Over the past few days I have been posting some Polaroid photos taken with a Polaroid Automatic 230 Land Camera. For those of you not familiar with older Polaroid cameras, I thought I'd explain exactly what this camera is.
The Polaroid Automatic 230 Land Camera is a folding pack camera in the "200 series" available from 1967 to 1969. It has a plastic body with a 114mm f/8.8 glass lens. The camera use 100 series peel apart pack film which is 3 1/4" x 4 1/4" in size. The actual image size is 2 7/8" x 3 3/4" centered on the frame.
Focusing is achieved by using a rangefinder that is separate from the viewfinder. The viewfinder assembly is on a hinge that allows for it to be folded down when storing the camera inside its case.

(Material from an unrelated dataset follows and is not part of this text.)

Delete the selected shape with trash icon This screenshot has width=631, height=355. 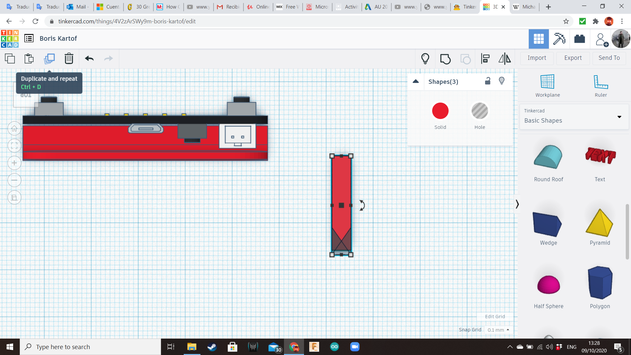[69, 59]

To focus, a lever attached to the bellows is moved left or right and there is a pictogram indicating which way to move for closer focus (a man) or infinity (a man standing in front of a mountain).
Film speed is chosen using a dial under the lens. The available speeds are 75, 150, 300 and 3000. So if a film such as 672 (ISO 400) is used, some exposure compensation is required. The yellow button under the lens assembly is the "scene selector" which adjusts the aperture.
Recommendations for which scene to use are listed on the top of the lens assembly for each of the film speeds and a yellow square shows the currently selected scene.
Numbered buttons indicate the sequence for taking a shot. Step 1 is focus and step 2 is press the shutter.
Step 3 is reset the shutter for the next shot. In reality, this is done before step 1 of course.
Finally step 4 is remove the film from the camera by pulling on the paper tab.